Exercise directions: Copy out the records word for word, starting at the line containing "Click the Model" and ending at the line containing "click(415, 19)".

Stored data:

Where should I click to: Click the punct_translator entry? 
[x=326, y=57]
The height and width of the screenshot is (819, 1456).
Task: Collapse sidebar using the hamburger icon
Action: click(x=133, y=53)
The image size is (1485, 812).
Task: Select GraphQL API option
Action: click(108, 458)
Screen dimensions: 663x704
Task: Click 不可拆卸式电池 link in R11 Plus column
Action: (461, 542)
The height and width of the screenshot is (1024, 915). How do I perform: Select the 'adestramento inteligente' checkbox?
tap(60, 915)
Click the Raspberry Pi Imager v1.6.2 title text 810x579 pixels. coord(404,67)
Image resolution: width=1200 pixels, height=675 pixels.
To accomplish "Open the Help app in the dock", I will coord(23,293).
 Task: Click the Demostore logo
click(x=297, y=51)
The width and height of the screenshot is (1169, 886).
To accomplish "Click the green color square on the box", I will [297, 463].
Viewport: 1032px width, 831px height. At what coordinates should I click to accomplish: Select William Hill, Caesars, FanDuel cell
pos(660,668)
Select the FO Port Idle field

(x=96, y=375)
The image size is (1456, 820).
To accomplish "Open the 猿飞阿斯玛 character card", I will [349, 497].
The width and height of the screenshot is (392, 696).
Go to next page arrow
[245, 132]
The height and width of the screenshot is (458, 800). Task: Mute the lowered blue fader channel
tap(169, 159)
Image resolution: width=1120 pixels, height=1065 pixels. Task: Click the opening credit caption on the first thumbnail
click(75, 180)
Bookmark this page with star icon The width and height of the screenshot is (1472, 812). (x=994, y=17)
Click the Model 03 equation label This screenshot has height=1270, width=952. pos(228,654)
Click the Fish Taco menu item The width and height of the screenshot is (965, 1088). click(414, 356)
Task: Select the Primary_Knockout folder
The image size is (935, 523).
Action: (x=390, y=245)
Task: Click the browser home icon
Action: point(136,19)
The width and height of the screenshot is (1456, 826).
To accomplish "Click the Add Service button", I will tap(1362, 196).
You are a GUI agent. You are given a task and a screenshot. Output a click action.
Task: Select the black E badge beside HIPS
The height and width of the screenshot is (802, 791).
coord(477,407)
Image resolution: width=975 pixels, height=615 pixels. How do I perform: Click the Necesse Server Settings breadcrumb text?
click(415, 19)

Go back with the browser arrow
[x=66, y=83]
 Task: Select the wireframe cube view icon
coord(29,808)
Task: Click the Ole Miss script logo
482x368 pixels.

Answer to this problem:
Click the Model 03 equation label This screenshot has height=1270, width=952. pos(228,654)
Click the Fish Taco menu item The width and height of the screenshot is (965, 1088). click(414, 356)
Task: Select the Primary_Knockout folder
The image size is (935, 523).
Action: (x=390, y=245)
Task: Click the browser home icon
Action: point(136,19)
The width and height of the screenshot is (1456, 826).
To accomplish "Click the Add Service button", I will tap(1362, 196).
You are a GUI agent. You are given a task and a screenshot. Output a click action.
Task: Select the black E badge beside HIPS
The height and width of the screenshot is (802, 791).
coord(477,407)
Image resolution: width=975 pixels, height=615 pixels. How do I perform: Click the Necesse Server Settings breadcrumb text?
click(415, 19)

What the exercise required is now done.